Collected data entries:

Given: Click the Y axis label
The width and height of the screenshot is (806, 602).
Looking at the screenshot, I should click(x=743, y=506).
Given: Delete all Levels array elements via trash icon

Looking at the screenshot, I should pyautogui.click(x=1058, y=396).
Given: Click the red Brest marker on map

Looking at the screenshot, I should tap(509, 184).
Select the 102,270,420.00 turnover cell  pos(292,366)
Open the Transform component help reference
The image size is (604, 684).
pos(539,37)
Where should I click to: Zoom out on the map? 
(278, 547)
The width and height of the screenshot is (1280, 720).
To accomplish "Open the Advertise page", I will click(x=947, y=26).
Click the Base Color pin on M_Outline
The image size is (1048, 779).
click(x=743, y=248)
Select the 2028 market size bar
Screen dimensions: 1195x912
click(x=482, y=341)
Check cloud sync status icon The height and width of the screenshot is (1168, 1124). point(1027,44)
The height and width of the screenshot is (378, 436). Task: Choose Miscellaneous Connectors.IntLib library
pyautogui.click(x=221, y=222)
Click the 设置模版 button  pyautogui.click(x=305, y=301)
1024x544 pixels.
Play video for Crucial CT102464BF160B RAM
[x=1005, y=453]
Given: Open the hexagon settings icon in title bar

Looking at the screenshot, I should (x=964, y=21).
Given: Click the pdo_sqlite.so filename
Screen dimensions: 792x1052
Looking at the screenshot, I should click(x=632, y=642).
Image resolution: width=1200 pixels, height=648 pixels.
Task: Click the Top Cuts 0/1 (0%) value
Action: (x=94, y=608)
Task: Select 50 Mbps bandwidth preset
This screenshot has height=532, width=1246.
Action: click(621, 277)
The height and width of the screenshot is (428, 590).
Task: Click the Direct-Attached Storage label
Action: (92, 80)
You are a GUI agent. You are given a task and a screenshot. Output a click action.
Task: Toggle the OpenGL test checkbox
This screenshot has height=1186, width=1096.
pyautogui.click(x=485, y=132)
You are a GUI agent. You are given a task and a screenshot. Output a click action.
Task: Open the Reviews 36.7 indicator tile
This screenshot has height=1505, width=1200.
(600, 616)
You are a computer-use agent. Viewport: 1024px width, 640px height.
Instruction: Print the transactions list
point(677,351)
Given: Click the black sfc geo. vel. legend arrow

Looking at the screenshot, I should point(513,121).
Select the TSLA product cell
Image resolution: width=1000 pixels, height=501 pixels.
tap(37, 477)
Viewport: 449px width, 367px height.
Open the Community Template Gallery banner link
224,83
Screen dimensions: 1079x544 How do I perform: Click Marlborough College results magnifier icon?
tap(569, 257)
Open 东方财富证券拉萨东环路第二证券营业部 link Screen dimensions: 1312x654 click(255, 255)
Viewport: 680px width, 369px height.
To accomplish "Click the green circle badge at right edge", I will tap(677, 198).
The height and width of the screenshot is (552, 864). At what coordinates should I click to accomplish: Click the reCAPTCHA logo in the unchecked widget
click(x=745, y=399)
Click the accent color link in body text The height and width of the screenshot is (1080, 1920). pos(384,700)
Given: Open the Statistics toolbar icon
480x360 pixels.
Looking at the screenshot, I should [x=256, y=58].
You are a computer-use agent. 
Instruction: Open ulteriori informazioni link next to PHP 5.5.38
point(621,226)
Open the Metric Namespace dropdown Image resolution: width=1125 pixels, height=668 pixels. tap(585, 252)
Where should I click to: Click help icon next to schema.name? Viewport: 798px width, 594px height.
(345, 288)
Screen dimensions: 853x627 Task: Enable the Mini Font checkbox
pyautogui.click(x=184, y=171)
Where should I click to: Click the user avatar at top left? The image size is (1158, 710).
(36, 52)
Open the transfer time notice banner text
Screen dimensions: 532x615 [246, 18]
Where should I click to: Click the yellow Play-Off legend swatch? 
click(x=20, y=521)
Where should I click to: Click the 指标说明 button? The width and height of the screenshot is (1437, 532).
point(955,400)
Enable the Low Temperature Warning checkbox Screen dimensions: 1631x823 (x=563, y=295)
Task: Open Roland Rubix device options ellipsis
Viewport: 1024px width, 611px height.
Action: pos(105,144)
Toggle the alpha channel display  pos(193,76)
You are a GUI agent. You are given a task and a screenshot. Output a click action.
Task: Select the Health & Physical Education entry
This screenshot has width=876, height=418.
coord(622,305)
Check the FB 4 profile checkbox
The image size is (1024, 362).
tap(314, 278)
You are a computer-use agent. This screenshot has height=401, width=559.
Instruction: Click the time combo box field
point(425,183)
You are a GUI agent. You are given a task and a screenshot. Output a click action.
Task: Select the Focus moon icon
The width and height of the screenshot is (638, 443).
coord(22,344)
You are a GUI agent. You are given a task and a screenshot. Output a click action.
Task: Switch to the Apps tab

§ Brief
Each entry is to be retyped exactly as it appears.

§ Exercise output
Given: Click the Y axis label
The width and height of the screenshot is (806, 602).
Looking at the screenshot, I should click(x=743, y=506).
Given: Delete all Levels array elements via trash icon

Looking at the screenshot, I should pyautogui.click(x=1058, y=396).
Given: Click the red Brest marker on map

Looking at the screenshot, I should tap(509, 184).
Select the 102,270,420.00 turnover cell  pos(292,366)
Open the Transform component help reference
The image size is (604, 684).
pos(539,37)
Where should I click to: Zoom out on the map? 
(278, 547)
The width and height of the screenshot is (1280, 720).
To accomplish "Open the Advertise page", I will click(x=947, y=26).
Click the Base Color pin on M_Outline
The image size is (1048, 779).
click(x=743, y=248)
Select the 2028 market size bar
Screen dimensions: 1195x912
click(x=482, y=341)
Check cloud sync status icon The height and width of the screenshot is (1168, 1124). point(1027,44)
The height and width of the screenshot is (378, 436). Task: Choose Miscellaneous Connectors.IntLib library
pyautogui.click(x=221, y=222)
Click the 设置模版 button  pyautogui.click(x=305, y=301)
1024x544 pixels.
Play video for Crucial CT102464BF160B RAM
[x=1005, y=453]
Given: Open the hexagon settings icon in title bar

Looking at the screenshot, I should (x=964, y=21).
Given: Click the pdo_sqlite.so filename
Screen dimensions: 792x1052
Looking at the screenshot, I should click(x=632, y=642).
Image resolution: width=1200 pixels, height=648 pixels.
Task: Click the Top Cuts 0/1 (0%) value
Action: (x=94, y=608)
Task: Select 50 Mbps bandwidth preset
This screenshot has height=532, width=1246.
Action: click(621, 277)
The height and width of the screenshot is (428, 590).
Task: Click the Direct-Attached Storage label
Action: (92, 80)
You are a GUI agent. You are given a task and a screenshot. Output a click action.
Task: Toggle the OpenGL test checkbox
This screenshot has height=1186, width=1096.
pyautogui.click(x=485, y=132)
You are a GUI agent. You are given a task and a screenshot. Output a click action.
Task: Open the Reviews 36.7 indicator tile
This screenshot has height=1505, width=1200.
(600, 616)
You are a computer-use agent. Viewport: 1024px width, 640px height.
Instruction: Print the transactions list
point(677,351)
Given: Click the black sfc geo. vel. legend arrow

Looking at the screenshot, I should point(513,121).
Select the TSLA product cell
Image resolution: width=1000 pixels, height=501 pixels.
tap(37, 477)
Viewport: 449px width, 367px height.
Open the Community Template Gallery banner link
224,83
Screen dimensions: 1079x544 How do I perform: Click Marlborough College results magnifier icon?
tap(569, 257)
Open 东方财富证券拉萨东环路第二证券营业部 link Screen dimensions: 1312x654 click(255, 255)
Viewport: 680px width, 369px height.
To accomplish "Click the green circle badge at right edge", I will tap(677, 198).
The height and width of the screenshot is (552, 864). At what coordinates should I click to accomplish: Click the reCAPTCHA logo in the unchecked widget
click(x=745, y=399)
Click the accent color link in body text The height and width of the screenshot is (1080, 1920). pos(384,700)
Given: Open the Statistics toolbar icon
480x360 pixels.
Looking at the screenshot, I should [x=256, y=58].
You are a computer-use agent. 
Instruction: Open ulteriori informazioni link next to PHP 5.5.38
point(621,226)
Open the Metric Namespace dropdown Image resolution: width=1125 pixels, height=668 pixels. tap(585, 252)
Where should I click to: Click help icon next to schema.name? Viewport: 798px width, 594px height.
(345, 288)
Screen dimensions: 853x627 Task: Enable the Mini Font checkbox
pyautogui.click(x=184, y=171)
Where should I click to: Click the user avatar at top left? The image size is (1158, 710).
(36, 52)
Open the transfer time notice banner text
Screen dimensions: 532x615 [246, 18]
Where should I click to: Click the yellow Play-Off legend swatch? 
click(x=20, y=521)
Where should I click to: Click the 指标说明 button? The width and height of the screenshot is (1437, 532).
point(955,400)
Enable the Low Temperature Warning checkbox Screen dimensions: 1631x823 (x=563, y=295)
Task: Open Roland Rubix device options ellipsis
Viewport: 1024px width, 611px height.
Action: pos(105,144)
Toggle the alpha channel display  pos(193,76)
You are a GUI agent. You are given a task and a screenshot. Output a click action.
Task: Select the Health & Physical Education entry
This screenshot has width=876, height=418.
coord(622,305)
Check the FB 4 profile checkbox
The image size is (1024, 362).
tap(314, 278)
You are a computer-use agent. This screenshot has height=401, width=559.
Instruction: Click the time combo box field
point(425,183)
You are a GUI agent. You are given a task and a screenshot. Output a click action.
Task: Select the Focus moon icon
The width and height of the screenshot is (638, 443).
coord(22,344)
You are a GUI agent. You are given a task and a screenshot. Output a click action.
Task: Switch to the Apps tab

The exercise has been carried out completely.